L'Opinione di Marco Lombardi: L'ITALIA CHE PREOCCUPA L'EUROPA


"Superare l’austerity come religione e i conti come fine è il primo passo per costruire una Europa politica che sappia scegliere e non solo amministrare. Cambiare l’Europa è una sfida che possiamo vincere.
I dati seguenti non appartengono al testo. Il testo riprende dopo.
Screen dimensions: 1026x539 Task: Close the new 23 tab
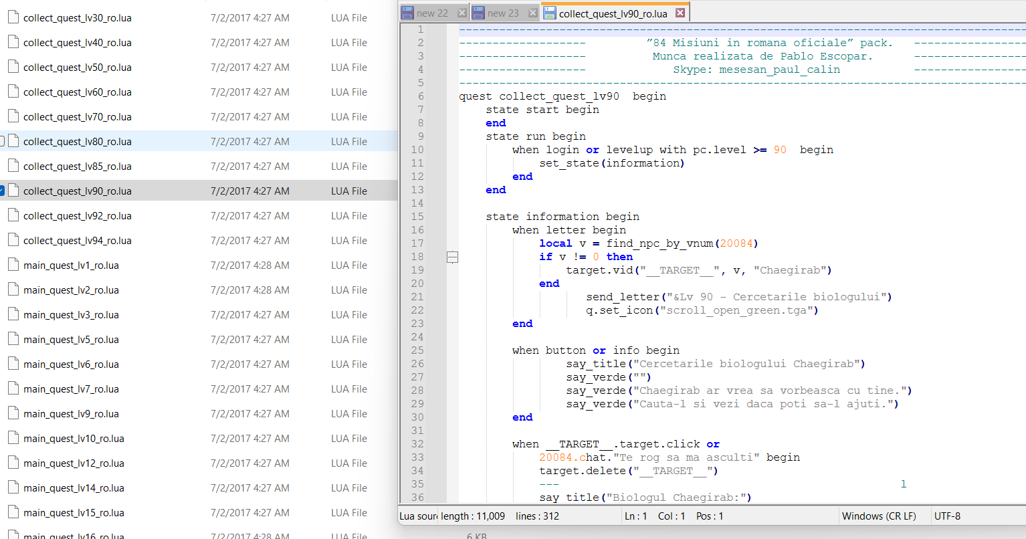click(x=532, y=13)
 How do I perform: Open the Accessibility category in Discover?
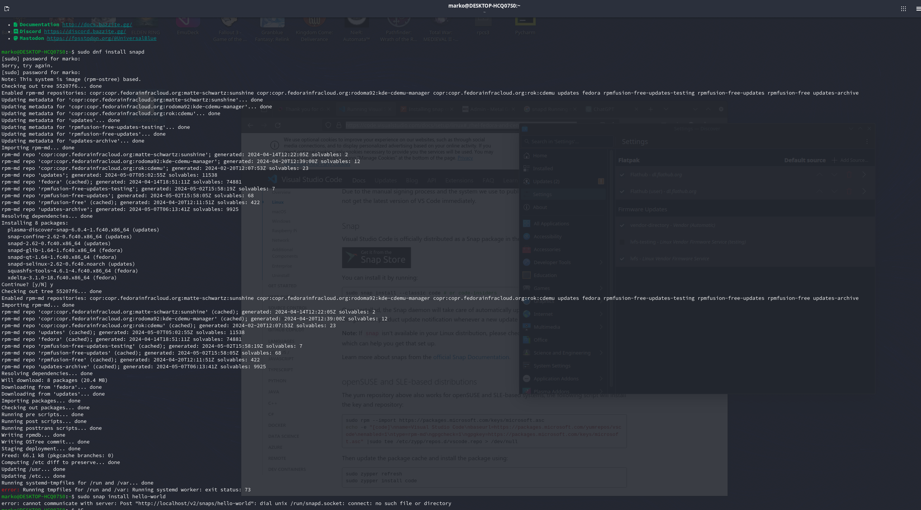pyautogui.click(x=548, y=236)
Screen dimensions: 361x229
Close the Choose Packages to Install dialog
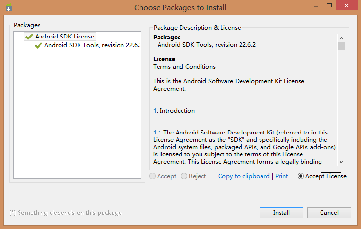347,5
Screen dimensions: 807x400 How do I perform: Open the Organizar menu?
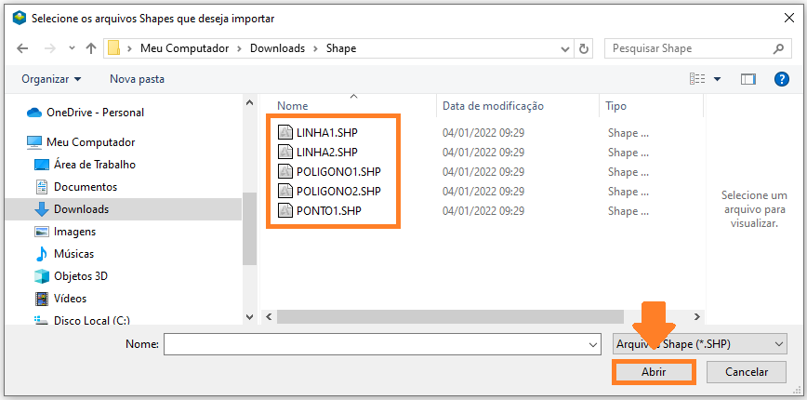click(51, 79)
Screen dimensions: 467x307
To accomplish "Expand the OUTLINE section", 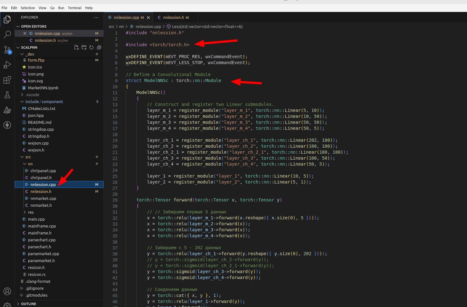I will [x=28, y=304].
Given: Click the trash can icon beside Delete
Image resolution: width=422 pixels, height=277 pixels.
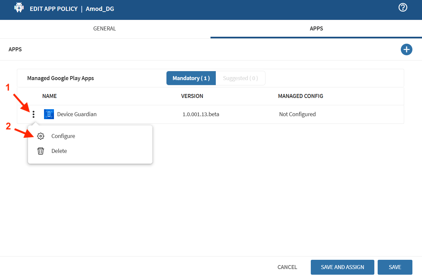Looking at the screenshot, I should tap(40, 151).
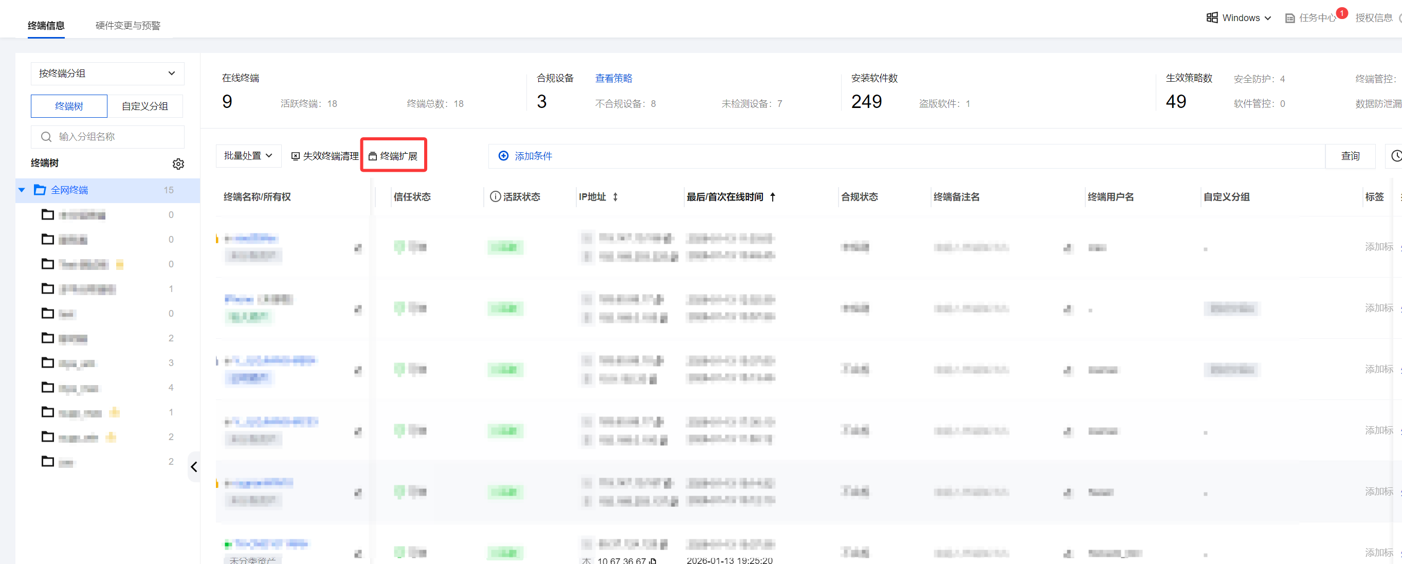The height and width of the screenshot is (564, 1402).
Task: Select the 终端信息 tab
Action: coord(46,26)
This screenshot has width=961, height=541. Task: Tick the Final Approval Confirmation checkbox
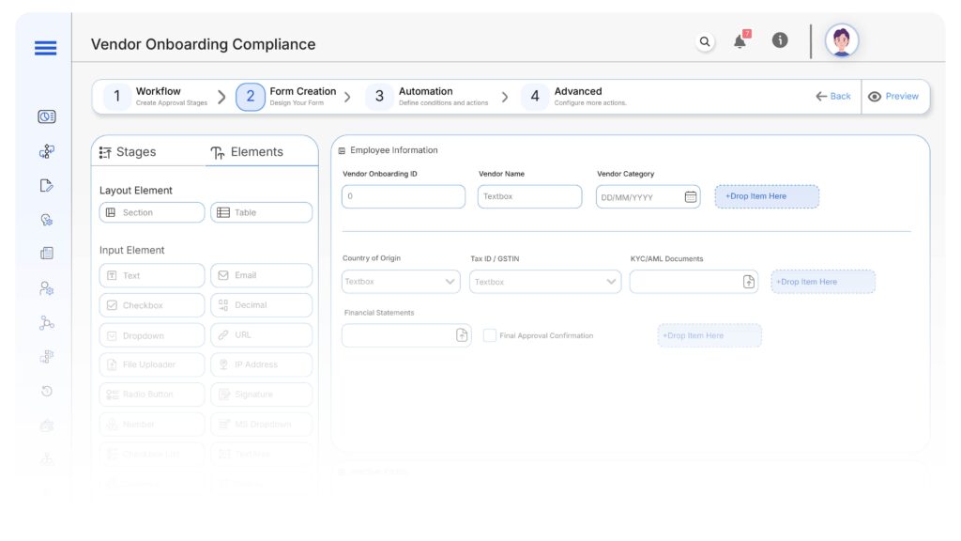[489, 335]
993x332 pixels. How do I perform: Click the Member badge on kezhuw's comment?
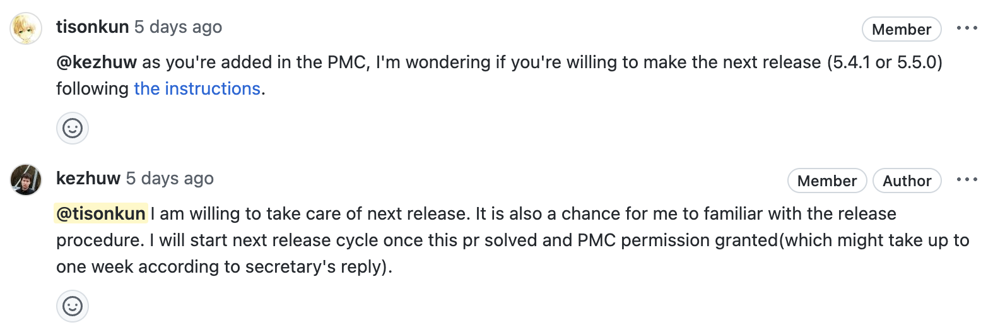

Per farlo, però, abbiamo bisogno anzitutto di cambiare verso all’Italia. Solo cambiando, l’Italia può acquistare la forza e la credibilità necessarie per chiedere all’Europa di cambiare le sue regole e perfino i suoi paletti. A partire dal parametro del 3% nel rapporto deficit/pil; un parametro anacronistico. Siamo noi che dobbiamo chiedere all’Europa di cambiare, ma prima di farlo, iniziamo a realizzare in casa le riforme che rinviamo da troppo tempo". Queste parole non le hanno dette Salvini o Di Maio, ma Renzi, scrivendole nel documento ufficiale presentato al congresso del PD, poche settimane prima la sua ascesa a Palazzo Chigi. La retorica euroscettica fu un cavallo di battaglia della sua campagna politica, eppure alla nomina a Presidente del Consiglio dei Ministri non si ricordano levate di scudi da parte di Bruxelles o di organismi finanziari. Lo stesso Napolitano non contestò la nomina di ministri dal curriculum discutibile per le competenze del dicastero diretto, eppure in quel governo ce ne furono, a partire da quello dello stesso Renzi, un laureato in giurisprudenza con una breve carriera nel marketing e due mandati alla guida di enti locali. Certo il PD non era definibile anti-sistema, ma anche la Lega ha avuto negli ultimi trent'anni diverse esperienze di gestione della cosa pubblica, senza mostrare pulsioni sovversive e lo stesso dicasi per le amministrazioni locali a guida Cinque Stelle. Perciò è auspicabile un abbassamento dei toni, troppo allarmistici, a partire dal chiedere a Mattarella un ruolo attivo che la sua carica non prevede. Non scordiamo poi che una bocciatura troppo discrezionale da parte del Colle, non farebbe che soffiare sul fuoco del populismo che cova in seno al popolo italiano. Ci sarà da stare attenti contro toni sicuramente più aspri, a partire dalla convivenza interculturale e da un concetto di sicurezza pericoloso, benché non troppo distante da quello maturato negli ultimi anni e comunque non più preoccupante di quello che avremmo con una coalizione di centro-destra al potere, visto che questa è oggi la sola altrernativa possibile. Perchè con un PD ormai sfasciato, conviene rammentarci il vecchio adagio per cui al peggio non c'è mai fine.